Yellow split peas often go overlooked. These little guys pack 25 grams of protein and 26 grams of fiber in a 100 gram serving making them a solid staple They are quite versatile and can be used as a side dish or, as is the case with this recipe, as the main course,. The yellow split peas themselves are not strongly flavored and as a result can be used almost any genre of food. Our kids absolutely loved this soup and we hope your family enjoys it as well!
Directions
- 3 cups of yellow split peas
- 10 cups of water/veggie broth
- 1 small white/yellow onion diced
- 3 cloves garlic chopped
- 1 TBS minced fresh garlic
- 1 TBS or more or less depending on taste curry powder
- 2 tsp or more or less depending on taste turmeric
- 2 tsp or more or less depending on taste cumin
- salt and pepper to taste
- brown rice, quinoa or other grain of choice
Rinse the peas in water then place into a pressure cooker or large stockpot with broth. Bring to pressure and hold for 10 minutes or if you are using a standard pot bring to boil and then reduce to a simmer for approximately 30-45 minutes, or until the peas are tender and falling apart.

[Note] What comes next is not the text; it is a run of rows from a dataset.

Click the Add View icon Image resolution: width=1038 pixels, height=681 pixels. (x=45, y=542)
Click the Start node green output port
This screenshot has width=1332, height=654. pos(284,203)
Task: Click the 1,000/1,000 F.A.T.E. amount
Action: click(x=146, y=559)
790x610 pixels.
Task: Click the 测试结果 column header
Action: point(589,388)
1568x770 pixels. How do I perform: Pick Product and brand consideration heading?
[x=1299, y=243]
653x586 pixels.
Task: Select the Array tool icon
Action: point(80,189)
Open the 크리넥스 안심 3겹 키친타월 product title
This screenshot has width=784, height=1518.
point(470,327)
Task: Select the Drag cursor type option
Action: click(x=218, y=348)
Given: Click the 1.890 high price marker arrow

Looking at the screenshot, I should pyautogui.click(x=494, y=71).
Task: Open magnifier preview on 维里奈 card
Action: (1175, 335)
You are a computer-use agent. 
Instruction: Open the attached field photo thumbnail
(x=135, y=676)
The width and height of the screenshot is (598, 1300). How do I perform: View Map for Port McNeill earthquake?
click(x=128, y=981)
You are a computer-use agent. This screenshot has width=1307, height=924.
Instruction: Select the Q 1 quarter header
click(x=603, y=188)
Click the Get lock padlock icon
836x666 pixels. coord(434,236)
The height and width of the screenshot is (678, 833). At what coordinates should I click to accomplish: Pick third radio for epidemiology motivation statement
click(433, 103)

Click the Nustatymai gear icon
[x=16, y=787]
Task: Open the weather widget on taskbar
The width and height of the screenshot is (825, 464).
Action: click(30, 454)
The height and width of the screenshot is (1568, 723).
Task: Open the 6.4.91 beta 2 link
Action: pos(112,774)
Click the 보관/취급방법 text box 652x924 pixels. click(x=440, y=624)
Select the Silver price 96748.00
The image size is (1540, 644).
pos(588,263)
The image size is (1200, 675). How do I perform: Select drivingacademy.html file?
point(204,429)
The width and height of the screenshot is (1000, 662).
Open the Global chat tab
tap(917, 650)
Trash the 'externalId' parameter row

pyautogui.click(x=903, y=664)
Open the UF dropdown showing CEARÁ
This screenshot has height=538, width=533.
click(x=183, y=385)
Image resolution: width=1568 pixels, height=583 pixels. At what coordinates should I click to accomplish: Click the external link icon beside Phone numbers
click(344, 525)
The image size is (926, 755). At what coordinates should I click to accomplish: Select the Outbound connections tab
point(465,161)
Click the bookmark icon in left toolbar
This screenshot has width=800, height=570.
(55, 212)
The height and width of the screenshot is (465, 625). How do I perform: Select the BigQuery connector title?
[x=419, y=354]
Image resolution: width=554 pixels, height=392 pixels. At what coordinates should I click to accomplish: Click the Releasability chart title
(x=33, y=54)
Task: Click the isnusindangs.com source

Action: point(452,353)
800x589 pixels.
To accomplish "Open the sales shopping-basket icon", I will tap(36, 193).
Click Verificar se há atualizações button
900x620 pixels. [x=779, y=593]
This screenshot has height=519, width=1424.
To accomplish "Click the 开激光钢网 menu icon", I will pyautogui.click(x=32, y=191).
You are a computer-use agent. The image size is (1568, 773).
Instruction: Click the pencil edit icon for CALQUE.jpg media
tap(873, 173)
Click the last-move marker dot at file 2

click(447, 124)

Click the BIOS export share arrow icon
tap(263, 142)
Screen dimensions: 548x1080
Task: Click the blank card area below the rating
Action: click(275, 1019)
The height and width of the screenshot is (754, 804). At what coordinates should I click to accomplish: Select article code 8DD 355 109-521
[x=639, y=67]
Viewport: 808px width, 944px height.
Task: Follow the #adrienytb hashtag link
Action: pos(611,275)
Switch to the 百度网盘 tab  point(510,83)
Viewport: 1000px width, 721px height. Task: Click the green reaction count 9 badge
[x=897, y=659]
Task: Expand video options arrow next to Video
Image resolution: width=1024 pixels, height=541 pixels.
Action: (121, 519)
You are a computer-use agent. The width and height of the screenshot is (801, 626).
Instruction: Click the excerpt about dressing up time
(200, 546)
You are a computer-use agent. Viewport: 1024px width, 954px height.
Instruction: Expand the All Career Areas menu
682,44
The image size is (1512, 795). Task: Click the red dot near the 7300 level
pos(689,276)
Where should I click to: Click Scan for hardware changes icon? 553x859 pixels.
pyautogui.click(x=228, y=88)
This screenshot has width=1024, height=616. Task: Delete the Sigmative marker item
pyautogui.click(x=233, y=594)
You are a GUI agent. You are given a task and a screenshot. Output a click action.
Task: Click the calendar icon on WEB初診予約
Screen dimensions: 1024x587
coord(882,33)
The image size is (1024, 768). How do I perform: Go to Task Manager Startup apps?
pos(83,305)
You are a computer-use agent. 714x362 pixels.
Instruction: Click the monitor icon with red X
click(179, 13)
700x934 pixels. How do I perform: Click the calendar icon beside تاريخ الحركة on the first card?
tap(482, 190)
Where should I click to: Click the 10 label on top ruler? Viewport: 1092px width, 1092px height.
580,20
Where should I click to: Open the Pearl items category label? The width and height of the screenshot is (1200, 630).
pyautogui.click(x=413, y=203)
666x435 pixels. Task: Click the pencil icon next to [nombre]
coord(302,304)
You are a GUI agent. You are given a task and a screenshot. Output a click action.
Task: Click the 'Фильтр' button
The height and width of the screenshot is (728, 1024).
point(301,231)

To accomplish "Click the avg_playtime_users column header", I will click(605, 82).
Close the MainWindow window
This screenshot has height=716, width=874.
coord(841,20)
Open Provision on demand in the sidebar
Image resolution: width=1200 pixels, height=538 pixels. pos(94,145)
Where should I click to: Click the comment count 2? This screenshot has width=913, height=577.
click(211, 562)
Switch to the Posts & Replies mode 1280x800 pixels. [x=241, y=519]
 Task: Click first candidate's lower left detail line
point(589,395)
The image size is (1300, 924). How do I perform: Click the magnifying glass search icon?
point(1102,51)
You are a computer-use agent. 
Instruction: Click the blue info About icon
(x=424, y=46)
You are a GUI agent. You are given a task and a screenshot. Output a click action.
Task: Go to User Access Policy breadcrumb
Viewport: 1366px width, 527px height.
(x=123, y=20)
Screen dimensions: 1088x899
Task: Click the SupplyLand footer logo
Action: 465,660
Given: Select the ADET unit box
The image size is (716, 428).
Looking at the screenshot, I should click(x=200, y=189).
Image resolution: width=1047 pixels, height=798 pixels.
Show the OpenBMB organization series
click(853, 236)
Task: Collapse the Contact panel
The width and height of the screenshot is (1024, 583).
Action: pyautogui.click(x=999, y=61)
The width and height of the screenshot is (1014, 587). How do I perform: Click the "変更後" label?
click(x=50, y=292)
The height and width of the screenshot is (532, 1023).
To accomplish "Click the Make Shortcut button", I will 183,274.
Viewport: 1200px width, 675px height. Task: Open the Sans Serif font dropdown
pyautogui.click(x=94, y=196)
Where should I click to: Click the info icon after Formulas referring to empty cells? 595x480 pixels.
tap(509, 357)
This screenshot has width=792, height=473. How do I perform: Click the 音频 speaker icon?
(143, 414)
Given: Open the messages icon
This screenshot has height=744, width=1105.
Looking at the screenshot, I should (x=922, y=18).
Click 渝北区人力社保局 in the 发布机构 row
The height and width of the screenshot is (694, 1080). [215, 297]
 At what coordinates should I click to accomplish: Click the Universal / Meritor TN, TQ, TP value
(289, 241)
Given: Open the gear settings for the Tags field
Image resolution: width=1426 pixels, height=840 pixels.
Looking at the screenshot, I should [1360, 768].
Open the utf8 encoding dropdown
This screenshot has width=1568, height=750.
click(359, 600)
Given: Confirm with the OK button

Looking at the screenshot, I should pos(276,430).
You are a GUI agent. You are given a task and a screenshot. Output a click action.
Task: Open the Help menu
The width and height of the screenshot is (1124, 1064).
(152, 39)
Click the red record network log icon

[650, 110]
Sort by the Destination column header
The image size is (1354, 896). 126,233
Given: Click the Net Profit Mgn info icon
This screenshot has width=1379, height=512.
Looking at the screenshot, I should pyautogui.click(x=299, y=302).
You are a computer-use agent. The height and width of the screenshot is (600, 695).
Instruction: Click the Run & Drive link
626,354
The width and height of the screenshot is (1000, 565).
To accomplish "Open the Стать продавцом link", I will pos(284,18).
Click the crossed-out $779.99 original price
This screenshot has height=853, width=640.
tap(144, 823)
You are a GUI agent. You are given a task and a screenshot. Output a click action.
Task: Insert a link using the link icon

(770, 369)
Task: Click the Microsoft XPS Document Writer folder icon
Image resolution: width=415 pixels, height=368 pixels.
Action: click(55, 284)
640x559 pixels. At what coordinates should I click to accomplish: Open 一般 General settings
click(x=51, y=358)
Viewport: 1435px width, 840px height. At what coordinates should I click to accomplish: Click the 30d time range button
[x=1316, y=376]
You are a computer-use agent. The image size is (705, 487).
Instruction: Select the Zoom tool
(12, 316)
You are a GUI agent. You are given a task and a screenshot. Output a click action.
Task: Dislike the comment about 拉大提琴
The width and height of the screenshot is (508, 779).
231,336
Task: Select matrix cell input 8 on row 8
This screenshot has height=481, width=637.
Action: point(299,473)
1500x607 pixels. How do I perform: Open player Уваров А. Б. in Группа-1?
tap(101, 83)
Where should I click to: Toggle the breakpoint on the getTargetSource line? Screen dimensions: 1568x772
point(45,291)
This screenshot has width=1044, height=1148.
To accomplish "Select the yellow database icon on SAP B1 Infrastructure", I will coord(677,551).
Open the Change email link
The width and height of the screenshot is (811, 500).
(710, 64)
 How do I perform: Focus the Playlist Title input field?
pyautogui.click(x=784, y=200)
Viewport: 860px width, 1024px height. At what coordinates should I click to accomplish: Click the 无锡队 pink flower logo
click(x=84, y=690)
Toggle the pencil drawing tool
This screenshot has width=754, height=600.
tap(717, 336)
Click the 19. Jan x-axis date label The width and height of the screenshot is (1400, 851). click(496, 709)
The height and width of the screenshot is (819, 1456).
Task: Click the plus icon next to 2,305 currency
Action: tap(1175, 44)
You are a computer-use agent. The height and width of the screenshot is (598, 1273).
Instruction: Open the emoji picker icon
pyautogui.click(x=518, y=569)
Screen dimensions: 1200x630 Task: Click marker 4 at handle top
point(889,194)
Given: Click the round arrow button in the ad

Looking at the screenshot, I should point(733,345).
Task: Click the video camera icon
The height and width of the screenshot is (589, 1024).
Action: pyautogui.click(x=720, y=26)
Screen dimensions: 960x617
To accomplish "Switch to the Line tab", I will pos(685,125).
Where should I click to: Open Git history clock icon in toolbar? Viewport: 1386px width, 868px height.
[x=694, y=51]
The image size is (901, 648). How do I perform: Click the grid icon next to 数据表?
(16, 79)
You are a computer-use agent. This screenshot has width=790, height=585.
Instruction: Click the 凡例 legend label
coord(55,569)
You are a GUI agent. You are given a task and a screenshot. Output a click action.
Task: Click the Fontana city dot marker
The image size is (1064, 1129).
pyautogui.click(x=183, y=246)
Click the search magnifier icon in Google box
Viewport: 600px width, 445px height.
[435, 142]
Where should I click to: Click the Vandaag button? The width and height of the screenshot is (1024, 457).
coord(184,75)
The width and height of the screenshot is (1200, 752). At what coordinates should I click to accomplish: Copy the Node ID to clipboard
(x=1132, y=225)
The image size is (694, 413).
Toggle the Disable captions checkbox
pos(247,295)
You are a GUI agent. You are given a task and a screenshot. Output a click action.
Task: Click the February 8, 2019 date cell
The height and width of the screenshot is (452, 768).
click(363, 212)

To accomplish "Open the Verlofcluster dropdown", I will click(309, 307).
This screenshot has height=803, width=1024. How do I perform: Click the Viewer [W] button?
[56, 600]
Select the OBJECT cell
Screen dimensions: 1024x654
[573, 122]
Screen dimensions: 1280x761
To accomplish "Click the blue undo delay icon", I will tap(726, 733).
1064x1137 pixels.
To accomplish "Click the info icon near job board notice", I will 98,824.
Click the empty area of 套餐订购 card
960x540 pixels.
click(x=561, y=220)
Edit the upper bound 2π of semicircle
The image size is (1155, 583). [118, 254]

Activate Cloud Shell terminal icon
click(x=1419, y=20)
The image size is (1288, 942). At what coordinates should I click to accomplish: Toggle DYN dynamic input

In the meantime, saute in water the onion until translucent. Next,add the rest of the spices. Saute until the spices are aromatic and turn off heat; add water if needed to prevent the pan from drying out. Once peas are done place the spice and onion mixture into the soup. Let it simmer for a short while and add salt and pepper to taste.
Serve on top of the rice or other grain of choice along with some greens and other vegetables!
The above recipe makes approximately 10 cups of soup.